Mengepal tangan Dj menahan amarah. Melihat itu, Ilman langsung ikut masuk pembicaraan. "Betul memang kau tidak harus menjawab. Hanya saja—ah, coba aku jelaskan dari awal ya! Kami sebetulnya sedang menyelidiki kasus ancaman penganiayaan ini, kebetulan kau juga jadi target, kan? Nah, kami di sini untuk memberikan peringatan dan berusaha menyelamatkan, sekaligus menangkap pelaku—kalau bisa. Untuk itu, kami butuh informasi untuk pengembangan penyelidikan, jadilah—"

"Maaf, Kak. Kalau butuh bantuan, yakinlah aku akan segera melapor pada polisi. Untuk sekarang, aku tidak bisa berlama-lama di sini. Aku harus kembali ke kelas."
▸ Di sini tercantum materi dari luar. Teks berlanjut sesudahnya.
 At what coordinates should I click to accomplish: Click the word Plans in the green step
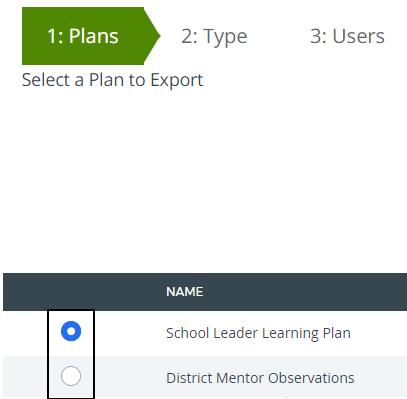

"Nyawamu itu sedang terancam! Pelakunya tidak sedang main-main, dia benar-benar akan membahayakan hidupmu!"

"Terima kasih atas peringatannya, Kak. Aku akan baik-baik saja."

"Tidak, bukan karena itu. Kau merasa baik-baik saja bukan karena alasan itu, tapi karena kau yakin kalau pelaku tidak akan datang lagi kepadamu."

Ikutnya Tasya dalam pembicaraan malah membuat Gemi makin panas. "Sedikit-banyak memang aku kurang percaya dengan ancaman pesan kaleng itu. Bisa jadi yang mengirim—"

"Bukan, bukan seperti itu alasannya. Ya, tapi karena pelaku sudah dapat apa yang dia inginkan," Gemi langsung melotot, sebuah tindakan langka karena jarang ada siswa yang berani begitu pada Tasya. "Kau tahu, kami ini sedang mencoba untuk menolongmu—seharusnya bukan seperti itu respon yang kau berikan. Yah, bisa dikatakan 'usaha tegas untuk menolak menjawab' bukan tergolong respon yang wajar kau berikan."

"Maksudnya apa sih, Kak? Respon wajar apa? Hidupku ini loh ya--terserah aku kan mau bilang atau tidak?"

"Layaknya hewan, manusia juga punya insting," Tasya mengetuk meja tiga kali dengan buku jari. Mendengar itu Ilman dan Dj langsung mengerjap, menoleh pada dia yang kini tertawa kecil, menatap Gemi dengan gaya sang kapten yang sangat mereka kenali. "Menurutmu, apa insting paling tajam dari manusia, Gem? Reproduksi? Makan? Bukan, jawabannya adalah: bertahan hidup. Dan fakta kalau kau menolak cepat bantuan yang ditawarkan tanpa perlu repot-repot mendengar merupakan sebuah abnormalitas yang tentu beralasan. Kau merasa aman karena sudah memberikan apa yang pelaku inginkan."

Gemi diam seribu bahasa. Bingung, marah, gugup—bercampur jadi satu di wajahnya. Melihat itu, Tasya langsung memalingkan muka—sedang sekuat tenaga menahan tawa menghadap Ilman dan Dj.

"Yang pelaku inginkan?" ulang Ilman dan Tasya langsung kembali serius menegapkan badan. "Berarti—" telunjuk Ilman menghadap Gemi. "—kau sudah memberi uang kepada pelaku?"

"Emm—itu, a-aku ... bu-bu—"

"Bangsat! Jawab yang betul!" Dj kembali memukul meja. "Ba bi bu ba bi bu—memangnya kau anak TK yang sedang belajar membaca?!"

"I-iya betul! Aku membayar pelakunya!"

"Gimana cara kau bayar?!"

"Pa-pakai duit, Kak!"

"Lah emang iya! Tidak mungkin juga pakai sempak bapak kau! Ah, kusiram juga kau lama-lama!"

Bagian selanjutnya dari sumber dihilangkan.